Simonstrousers · 13/01/2021 21:03

@sabrinathemiddleagewitch I’m talking specifically about the situations where the man is the one bringing the money in.
The scenarios I know of, it’s the men,
I agree with a previous poster that a few I know of who are now Sahm (very ambitious A type individuals) had their own careers..I wouldn’t say particularly high flying ones though..

OP posts:
sparticuscaticus · 13/01/2021 21:03

[quote Simonstrousers]@sparticuscaticus Why 🤷🏻‍♀️ I reckon most people would want that, life is very hard, if you’ve ever struggled financially, things change, your mindset changes.
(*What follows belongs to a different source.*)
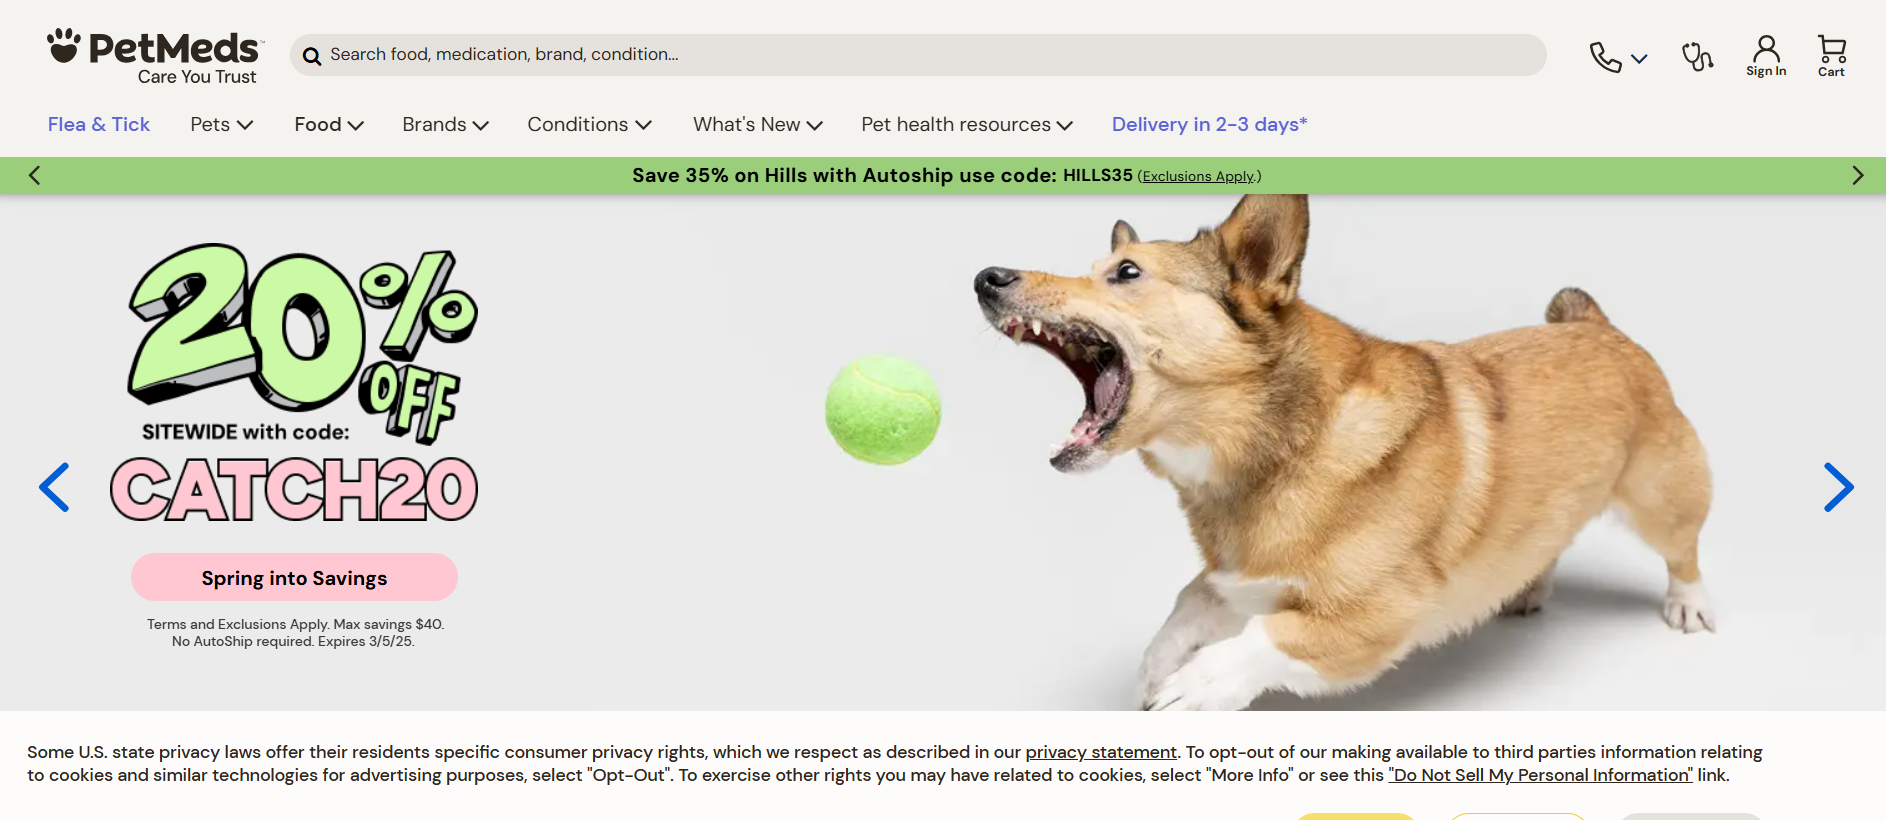
Task: Click the Flea & Tick link
Action: (x=99, y=125)
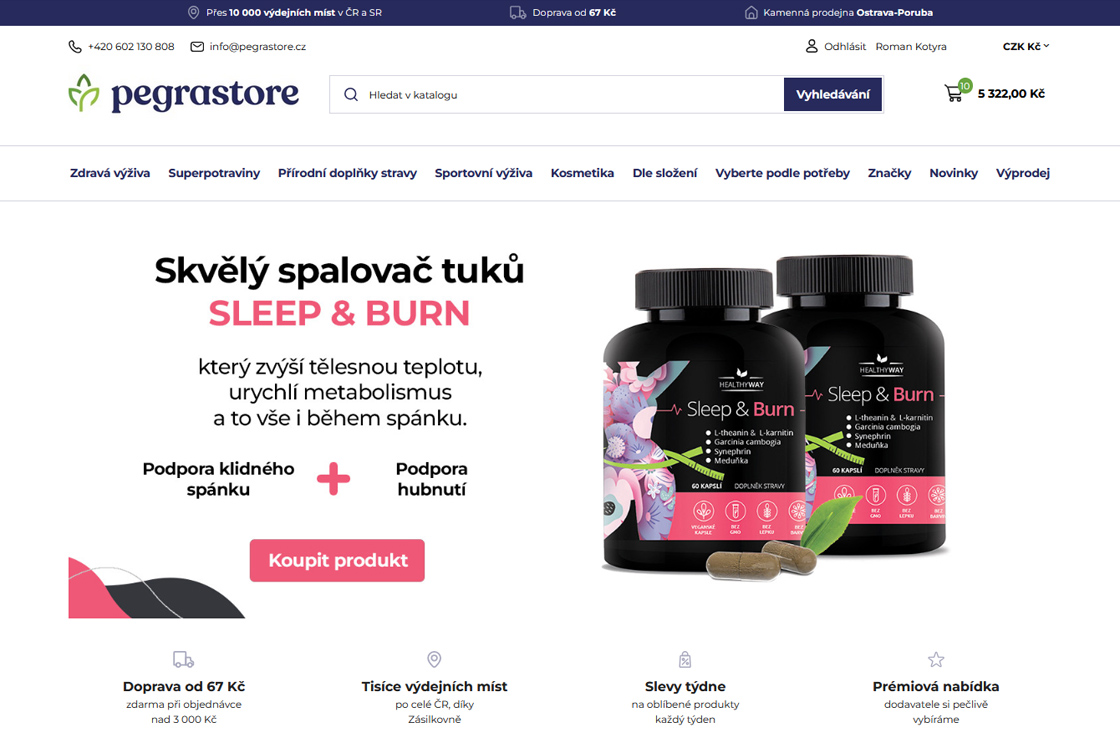1120x750 pixels.
Task: Select the Výprodej menu item
Action: [x=1023, y=173]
Most of these women are set up for life, it’s an easier life is it not?![/quote]

Please dont include me in this awful & sexist thread

I struggle financially as a lone parent , so I appreciate financial security

No I don't believe the way out is to marry a wealthy man

Way to set back gender politics 40 years ...

The way out is for affordable childcare, equivalent part time jobs that are low paid as mostly women or carers for others doing them, and an end to assumptions that men ought earn big or have the money to support you. Let us earn it fairly and equally. Pay workers fairly for level of responsibility

The wealthiest men I know, and my exH was and is one (& hides all his money defaults on any maintenance not even a penny) aren't often nice people. Give me a decent less affluent man any time over an entitled rich one.

Simonstrousers · 13/01/2021 21:05

@CONNIE I didn’t join Mn for this, have been on for a few years and name changed, for obvious reasons!
It just intrigues me, I suppose. I live next to a very affluent area and it’s something I always wonder about

OP posts:
YourWurstNightmare · 13/01/2021 21:06

A plus-size friend married a man from money. She's decent looking but I'd say it's more that she's bubbly and warm, something he wasn't getting from his own family.

She's working class all the way. They met through friends when he was slumming it at a low paying job before his first trust fund paid out. Now they live in mansion with help and access to the family jet.

PurplePi · 13/01/2021 21:07

Quiet & plain wife here. I bagged mine because he liked that I was also financially independent & earning a similar amount. We also have similar values, interests and share the same sense of humour. Somehow I don't think a shallow gold-digger would appeal.